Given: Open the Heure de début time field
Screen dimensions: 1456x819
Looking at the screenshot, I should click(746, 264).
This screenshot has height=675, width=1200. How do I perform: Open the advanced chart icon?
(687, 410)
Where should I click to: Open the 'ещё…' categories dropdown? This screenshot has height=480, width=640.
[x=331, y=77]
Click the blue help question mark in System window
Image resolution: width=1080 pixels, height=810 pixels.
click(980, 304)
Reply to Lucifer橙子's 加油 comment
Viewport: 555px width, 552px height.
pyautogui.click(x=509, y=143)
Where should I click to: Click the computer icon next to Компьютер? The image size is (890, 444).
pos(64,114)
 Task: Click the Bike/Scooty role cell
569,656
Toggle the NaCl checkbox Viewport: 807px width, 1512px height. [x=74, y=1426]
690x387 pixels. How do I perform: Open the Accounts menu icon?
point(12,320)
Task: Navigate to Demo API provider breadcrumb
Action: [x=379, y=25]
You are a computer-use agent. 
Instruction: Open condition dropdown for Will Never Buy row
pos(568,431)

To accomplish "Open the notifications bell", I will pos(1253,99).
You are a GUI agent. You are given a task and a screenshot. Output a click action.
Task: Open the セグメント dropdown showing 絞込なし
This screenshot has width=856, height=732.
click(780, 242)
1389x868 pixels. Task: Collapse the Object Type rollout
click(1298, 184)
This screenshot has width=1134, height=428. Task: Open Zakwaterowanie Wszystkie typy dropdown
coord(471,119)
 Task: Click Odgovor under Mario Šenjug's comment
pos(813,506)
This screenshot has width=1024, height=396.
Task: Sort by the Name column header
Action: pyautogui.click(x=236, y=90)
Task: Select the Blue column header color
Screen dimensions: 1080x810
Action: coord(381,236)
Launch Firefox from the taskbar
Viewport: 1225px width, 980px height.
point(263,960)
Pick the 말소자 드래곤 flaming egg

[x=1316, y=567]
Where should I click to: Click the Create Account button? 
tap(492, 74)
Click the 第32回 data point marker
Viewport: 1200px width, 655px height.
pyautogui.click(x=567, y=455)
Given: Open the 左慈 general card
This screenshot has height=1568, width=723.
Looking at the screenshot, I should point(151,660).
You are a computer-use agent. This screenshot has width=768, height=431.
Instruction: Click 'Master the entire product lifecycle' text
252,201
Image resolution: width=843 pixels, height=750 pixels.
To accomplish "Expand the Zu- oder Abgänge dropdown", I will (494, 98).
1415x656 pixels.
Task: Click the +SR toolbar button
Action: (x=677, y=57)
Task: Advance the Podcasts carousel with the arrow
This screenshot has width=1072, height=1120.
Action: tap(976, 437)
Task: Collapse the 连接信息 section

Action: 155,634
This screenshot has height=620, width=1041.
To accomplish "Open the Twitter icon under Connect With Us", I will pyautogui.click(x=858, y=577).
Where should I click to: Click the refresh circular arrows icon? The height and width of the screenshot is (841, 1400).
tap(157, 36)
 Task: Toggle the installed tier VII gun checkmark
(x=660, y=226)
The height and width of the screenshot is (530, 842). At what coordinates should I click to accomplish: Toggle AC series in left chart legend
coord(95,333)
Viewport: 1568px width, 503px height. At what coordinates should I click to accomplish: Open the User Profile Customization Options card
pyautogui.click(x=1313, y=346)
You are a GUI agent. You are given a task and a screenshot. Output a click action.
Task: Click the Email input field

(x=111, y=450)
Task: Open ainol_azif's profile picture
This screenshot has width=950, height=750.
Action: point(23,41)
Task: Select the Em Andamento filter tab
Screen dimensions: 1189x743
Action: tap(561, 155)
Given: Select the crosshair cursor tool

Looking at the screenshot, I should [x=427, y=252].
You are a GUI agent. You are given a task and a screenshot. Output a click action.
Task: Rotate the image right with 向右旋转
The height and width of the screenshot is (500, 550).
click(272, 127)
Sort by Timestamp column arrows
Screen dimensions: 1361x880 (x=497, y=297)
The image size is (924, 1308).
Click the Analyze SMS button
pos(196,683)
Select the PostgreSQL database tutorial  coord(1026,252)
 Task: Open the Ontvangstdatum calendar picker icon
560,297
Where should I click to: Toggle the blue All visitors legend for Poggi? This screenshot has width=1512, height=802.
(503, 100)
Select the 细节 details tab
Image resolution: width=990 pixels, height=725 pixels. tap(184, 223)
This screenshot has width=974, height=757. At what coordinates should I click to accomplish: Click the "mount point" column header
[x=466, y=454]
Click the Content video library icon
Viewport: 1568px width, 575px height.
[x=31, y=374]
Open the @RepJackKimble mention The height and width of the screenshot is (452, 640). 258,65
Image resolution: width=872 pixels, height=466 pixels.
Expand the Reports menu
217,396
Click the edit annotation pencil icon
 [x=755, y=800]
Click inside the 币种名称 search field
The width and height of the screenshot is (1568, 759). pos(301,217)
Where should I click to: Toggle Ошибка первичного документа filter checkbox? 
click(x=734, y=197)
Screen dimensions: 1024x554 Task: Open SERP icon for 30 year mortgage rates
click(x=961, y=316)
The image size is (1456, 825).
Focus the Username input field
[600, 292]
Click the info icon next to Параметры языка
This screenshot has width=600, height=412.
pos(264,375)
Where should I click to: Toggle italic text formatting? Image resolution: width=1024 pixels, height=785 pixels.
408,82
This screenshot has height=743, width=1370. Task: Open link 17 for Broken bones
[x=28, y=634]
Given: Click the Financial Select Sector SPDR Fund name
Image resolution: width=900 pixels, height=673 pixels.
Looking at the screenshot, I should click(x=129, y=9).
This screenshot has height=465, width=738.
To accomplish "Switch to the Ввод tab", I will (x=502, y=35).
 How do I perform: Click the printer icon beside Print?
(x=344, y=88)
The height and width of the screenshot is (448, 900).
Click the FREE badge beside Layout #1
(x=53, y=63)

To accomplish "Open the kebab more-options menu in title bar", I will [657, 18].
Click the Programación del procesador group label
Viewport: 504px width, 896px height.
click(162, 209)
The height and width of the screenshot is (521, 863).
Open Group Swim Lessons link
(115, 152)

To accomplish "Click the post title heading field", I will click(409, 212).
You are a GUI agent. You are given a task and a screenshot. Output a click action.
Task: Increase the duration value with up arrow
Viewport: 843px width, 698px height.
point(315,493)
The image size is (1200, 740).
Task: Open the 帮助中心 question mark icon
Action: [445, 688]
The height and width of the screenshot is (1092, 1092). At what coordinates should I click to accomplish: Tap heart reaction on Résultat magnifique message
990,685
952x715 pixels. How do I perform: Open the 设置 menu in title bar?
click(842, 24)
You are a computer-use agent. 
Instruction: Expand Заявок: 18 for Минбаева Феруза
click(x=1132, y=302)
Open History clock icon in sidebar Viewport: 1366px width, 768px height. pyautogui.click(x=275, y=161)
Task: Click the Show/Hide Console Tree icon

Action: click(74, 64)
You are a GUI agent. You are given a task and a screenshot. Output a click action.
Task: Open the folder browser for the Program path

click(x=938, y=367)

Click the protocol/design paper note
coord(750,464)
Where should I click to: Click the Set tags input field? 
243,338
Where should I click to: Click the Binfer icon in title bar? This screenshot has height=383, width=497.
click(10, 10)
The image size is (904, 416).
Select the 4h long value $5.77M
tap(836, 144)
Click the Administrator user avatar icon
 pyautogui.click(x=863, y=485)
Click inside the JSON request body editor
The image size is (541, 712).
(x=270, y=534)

━━━

Work to complete:
Copy the entries above verbatim, starting at the line with "I will pos(1253,99)." and ending with the line with "Action: coord(381,236)", both of those lines included.

Result of this task:
To accomplish "Open the notifications bell", I will pos(1253,99).
You are a GUI agent. You are given a task and a screenshot. Output a click action.
Task: Open the セグメント dropdown showing 絞込なし
This screenshot has width=856, height=732.
click(780, 242)
1389x868 pixels. Task: Collapse the Object Type rollout
click(1298, 184)
This screenshot has width=1134, height=428. Task: Open Zakwaterowanie Wszystkie typy dropdown
coord(471,119)
 Task: Click Odgovor under Mario Šenjug's comment
pos(813,506)
This screenshot has width=1024, height=396.
Task: Sort by the Name column header
Action: pyautogui.click(x=236, y=90)
Task: Select the Blue column header color
Screen dimensions: 1080x810
Action: coord(381,236)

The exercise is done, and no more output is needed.